• [YOUR GOAL]:
Each line from the one containing "This screenshot has width=980, height=376." through the last line of the records below is to be repeated as written, with nothing added.

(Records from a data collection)
※ ※ ※
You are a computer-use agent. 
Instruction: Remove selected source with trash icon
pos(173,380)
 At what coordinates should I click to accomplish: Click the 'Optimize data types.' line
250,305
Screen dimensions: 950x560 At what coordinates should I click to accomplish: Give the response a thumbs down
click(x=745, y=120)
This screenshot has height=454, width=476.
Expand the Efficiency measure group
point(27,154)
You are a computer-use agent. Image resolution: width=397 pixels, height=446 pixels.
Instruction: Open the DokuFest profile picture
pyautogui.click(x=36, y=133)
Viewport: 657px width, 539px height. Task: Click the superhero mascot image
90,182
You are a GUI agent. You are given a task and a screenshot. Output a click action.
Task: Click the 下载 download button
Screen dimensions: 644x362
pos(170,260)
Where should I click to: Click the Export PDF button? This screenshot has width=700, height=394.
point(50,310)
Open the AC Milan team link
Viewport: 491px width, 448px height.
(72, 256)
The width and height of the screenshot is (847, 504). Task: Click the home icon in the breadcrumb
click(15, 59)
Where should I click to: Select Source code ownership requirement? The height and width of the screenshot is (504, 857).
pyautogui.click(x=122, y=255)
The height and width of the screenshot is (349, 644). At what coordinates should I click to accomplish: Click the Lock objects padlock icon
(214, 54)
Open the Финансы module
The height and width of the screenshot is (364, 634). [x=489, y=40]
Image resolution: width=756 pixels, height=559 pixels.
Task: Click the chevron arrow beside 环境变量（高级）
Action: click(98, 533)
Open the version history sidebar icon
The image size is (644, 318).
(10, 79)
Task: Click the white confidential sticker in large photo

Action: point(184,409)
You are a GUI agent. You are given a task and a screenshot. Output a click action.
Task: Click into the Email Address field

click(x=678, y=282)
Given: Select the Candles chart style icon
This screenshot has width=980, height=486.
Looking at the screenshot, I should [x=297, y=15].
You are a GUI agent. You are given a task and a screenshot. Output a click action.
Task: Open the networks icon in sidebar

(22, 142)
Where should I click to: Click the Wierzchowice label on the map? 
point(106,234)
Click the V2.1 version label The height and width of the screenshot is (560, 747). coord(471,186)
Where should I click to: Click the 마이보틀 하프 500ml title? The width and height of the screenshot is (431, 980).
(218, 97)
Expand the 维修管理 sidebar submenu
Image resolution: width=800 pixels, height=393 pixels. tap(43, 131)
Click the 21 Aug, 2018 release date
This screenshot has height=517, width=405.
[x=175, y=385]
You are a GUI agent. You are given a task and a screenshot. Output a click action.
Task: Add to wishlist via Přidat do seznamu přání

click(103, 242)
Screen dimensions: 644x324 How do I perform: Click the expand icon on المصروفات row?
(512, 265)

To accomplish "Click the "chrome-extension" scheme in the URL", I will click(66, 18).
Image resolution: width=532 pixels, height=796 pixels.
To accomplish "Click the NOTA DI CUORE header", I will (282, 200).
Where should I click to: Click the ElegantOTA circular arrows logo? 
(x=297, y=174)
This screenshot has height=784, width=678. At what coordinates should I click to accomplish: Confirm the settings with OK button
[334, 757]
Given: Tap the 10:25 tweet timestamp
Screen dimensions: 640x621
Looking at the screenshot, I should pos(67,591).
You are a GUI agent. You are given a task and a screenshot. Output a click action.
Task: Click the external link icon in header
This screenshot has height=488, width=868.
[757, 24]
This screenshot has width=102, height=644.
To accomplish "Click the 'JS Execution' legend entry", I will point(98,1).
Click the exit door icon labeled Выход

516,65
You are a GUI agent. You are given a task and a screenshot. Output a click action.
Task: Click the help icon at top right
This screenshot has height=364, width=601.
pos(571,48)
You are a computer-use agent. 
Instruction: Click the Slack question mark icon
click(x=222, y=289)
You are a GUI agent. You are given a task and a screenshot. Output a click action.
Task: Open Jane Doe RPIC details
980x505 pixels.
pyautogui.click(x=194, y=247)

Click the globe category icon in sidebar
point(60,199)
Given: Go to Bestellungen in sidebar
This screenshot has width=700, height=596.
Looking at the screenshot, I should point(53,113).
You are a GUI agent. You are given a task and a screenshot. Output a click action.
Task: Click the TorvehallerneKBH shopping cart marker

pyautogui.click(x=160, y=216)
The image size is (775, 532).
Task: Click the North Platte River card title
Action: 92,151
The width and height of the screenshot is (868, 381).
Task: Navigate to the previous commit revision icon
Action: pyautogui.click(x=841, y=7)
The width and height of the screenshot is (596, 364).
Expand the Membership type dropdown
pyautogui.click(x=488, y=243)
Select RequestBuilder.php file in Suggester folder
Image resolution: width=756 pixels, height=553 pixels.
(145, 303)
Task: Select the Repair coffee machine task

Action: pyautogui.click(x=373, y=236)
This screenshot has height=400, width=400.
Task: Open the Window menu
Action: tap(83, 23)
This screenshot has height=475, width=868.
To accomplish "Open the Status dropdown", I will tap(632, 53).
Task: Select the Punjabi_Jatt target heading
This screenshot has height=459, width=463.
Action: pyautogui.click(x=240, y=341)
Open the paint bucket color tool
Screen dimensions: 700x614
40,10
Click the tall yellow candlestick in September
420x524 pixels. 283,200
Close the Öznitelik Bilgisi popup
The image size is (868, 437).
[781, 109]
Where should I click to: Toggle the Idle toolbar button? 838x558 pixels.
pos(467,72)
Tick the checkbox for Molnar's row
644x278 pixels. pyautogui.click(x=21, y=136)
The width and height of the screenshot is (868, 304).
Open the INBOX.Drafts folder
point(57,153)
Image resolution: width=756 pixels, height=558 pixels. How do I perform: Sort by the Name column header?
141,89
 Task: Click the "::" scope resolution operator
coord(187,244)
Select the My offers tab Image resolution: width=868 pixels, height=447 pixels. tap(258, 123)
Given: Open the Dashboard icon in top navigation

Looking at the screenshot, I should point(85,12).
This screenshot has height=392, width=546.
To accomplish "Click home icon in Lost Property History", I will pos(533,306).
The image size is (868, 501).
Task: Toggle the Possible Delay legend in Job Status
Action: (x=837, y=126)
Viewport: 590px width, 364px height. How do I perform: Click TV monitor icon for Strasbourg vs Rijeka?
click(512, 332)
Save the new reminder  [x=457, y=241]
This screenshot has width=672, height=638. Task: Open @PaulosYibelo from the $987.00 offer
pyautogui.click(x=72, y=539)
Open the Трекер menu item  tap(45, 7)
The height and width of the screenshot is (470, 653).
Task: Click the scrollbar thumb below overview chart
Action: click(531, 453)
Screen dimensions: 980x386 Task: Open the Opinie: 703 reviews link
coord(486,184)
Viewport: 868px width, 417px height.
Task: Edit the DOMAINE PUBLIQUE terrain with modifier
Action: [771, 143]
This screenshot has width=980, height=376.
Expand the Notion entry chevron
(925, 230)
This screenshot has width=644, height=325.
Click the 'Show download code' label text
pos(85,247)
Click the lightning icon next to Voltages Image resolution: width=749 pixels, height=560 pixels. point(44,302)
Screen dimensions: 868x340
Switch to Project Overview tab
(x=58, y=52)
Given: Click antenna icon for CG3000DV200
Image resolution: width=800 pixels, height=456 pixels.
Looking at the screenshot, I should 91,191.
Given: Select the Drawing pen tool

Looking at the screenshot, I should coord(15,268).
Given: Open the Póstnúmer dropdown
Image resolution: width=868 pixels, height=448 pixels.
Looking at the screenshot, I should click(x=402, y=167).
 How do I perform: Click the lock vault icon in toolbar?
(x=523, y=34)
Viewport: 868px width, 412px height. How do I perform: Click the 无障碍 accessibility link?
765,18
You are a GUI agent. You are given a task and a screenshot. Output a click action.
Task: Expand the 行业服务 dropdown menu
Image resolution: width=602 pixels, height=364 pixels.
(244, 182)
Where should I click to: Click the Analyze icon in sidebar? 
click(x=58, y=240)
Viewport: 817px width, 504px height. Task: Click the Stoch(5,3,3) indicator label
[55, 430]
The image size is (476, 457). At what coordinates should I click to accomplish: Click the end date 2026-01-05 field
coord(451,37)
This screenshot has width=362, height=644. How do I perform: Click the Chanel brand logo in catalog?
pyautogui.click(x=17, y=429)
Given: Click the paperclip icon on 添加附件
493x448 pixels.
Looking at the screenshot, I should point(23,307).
※ ※ ※
• [OUTPUT OF THE EXERCISE]:
This screenshot has width=980, height=376.
Expand the Notion entry chevron
(925, 230)
This screenshot has width=644, height=325.
Click the 'Show download code' label text
pos(85,247)
Click the lightning icon next to Voltages Image resolution: width=749 pixels, height=560 pixels. point(44,302)
Screen dimensions: 868x340
Switch to Project Overview tab
(x=58, y=52)
Given: Click antenna icon for CG3000DV200
Image resolution: width=800 pixels, height=456 pixels.
Looking at the screenshot, I should 91,191.
Given: Select the Drawing pen tool

Looking at the screenshot, I should coord(15,268).
Given: Open the Póstnúmer dropdown
Image resolution: width=868 pixels, height=448 pixels.
Looking at the screenshot, I should click(x=402, y=167).
 How do I perform: Click the lock vault icon in toolbar?
(x=523, y=34)
Viewport: 868px width, 412px height. How do I perform: Click the 无障碍 accessibility link?
765,18
You are a GUI agent. You are given a task and a screenshot. Output a click action.
Task: Expand the 行业服务 dropdown menu
Image resolution: width=602 pixels, height=364 pixels.
(244, 182)
Where should I click to: Click the Analyze icon in sidebar? 
click(x=58, y=240)
Viewport: 817px width, 504px height. Task: Click the Stoch(5,3,3) indicator label
[55, 430]
The image size is (476, 457). At what coordinates should I click to accomplish: Click the end date 2026-01-05 field
coord(451,37)
This screenshot has width=362, height=644. How do I perform: Click the Chanel brand logo in catalog?
pyautogui.click(x=17, y=429)
Given: Click the paperclip icon on 添加附件
493x448 pixels.
Looking at the screenshot, I should point(23,307).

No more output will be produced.